Back to the hncacb window, position the black cursor in the center of Cb and type "n" on the keyboard. This will redisplay the cbcaconnh experiment at the carbon frequency 28.5 ppm. Record the frequencies of the crosspeaks at this carbon plane and at the carbon planes above and below.

at  28.5 ppm:  7.58 119.5
                     7.99 120.1

at  28.95 ppm:  8.42 119.9
                       8.01 120.7

at  28.05 ppm:  7.70 121.5

The peak at 7.70 121.5 is observed for both ¹³C planes (Ca and Cb) and in this case unambiguously identifies the amide proton and nitrogen of the next residue in the sequence.

5.  Back to the hsqc, expand the window around peak #20 (7.70 121.5 ppm). Place the black cursor in the center of that peak and type "j" on the keyboard. See above, for the information obtained in each spectrum. Importantly, the hncacb gives the Ca and Cb chemical shifts of the next residue in the sequence (i+1) at 60.6 ppm and ~28.7 ppm. the Cb chemical shift indicate that this residue is either a Glu, Gln, Arg, or Trp. You get the idea and can continue these assignments on your own....

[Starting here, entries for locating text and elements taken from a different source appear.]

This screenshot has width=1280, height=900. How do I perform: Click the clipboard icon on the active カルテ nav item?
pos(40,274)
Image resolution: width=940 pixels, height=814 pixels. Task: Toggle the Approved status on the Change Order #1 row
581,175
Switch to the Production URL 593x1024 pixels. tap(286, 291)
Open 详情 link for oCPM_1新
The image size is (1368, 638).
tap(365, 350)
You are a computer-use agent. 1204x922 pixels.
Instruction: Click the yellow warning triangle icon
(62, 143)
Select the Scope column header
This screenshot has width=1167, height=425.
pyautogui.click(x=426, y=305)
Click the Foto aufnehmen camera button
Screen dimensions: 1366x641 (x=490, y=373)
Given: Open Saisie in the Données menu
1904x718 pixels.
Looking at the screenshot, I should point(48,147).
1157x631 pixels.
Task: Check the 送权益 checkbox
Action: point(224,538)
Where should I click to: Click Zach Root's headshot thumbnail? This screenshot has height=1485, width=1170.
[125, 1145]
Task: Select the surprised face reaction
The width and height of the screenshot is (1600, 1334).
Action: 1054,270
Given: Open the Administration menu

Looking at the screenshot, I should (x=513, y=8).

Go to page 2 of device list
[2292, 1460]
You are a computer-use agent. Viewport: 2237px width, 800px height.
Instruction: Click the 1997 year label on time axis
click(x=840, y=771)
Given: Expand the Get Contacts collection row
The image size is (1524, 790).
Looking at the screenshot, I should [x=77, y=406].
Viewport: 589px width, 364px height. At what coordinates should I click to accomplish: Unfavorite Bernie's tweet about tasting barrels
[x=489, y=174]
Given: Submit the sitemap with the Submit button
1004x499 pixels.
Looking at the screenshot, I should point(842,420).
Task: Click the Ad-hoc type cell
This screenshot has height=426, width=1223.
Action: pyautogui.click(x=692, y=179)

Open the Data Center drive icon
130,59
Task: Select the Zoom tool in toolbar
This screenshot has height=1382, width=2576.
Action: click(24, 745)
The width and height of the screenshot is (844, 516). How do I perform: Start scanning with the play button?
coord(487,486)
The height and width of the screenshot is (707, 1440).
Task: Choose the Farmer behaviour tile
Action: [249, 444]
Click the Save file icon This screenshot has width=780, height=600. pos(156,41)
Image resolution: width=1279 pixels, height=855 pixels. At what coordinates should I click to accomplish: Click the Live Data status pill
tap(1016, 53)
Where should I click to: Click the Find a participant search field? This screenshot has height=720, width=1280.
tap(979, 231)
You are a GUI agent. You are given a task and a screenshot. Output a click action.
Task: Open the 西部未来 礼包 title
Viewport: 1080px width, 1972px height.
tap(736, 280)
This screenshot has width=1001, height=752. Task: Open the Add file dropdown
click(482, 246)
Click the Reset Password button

Please note that I design this simple strategy to obtain sequential assignments on my own. Sequentail assignments can be done in a more automated way, but the principle would be the same. Look at CBCA analysis in the NMRView Users Manual for another method for sequential assignment or write your own!

6.  Complete the peak and assignment tables.

We have already seen how to manually fill the peak tables.

An empty assignment table can be created by entering a sequence file, a psf file, or a pdb file of your molecule. The assignment table can be seen under "Analysis", "Assignments". It can be filled manually or via some tcl-defined processes.
 

LAB PROBLEM SET #10:
 

1.  What are the three sequential residues of the N-peptide that were assigned during the lab today?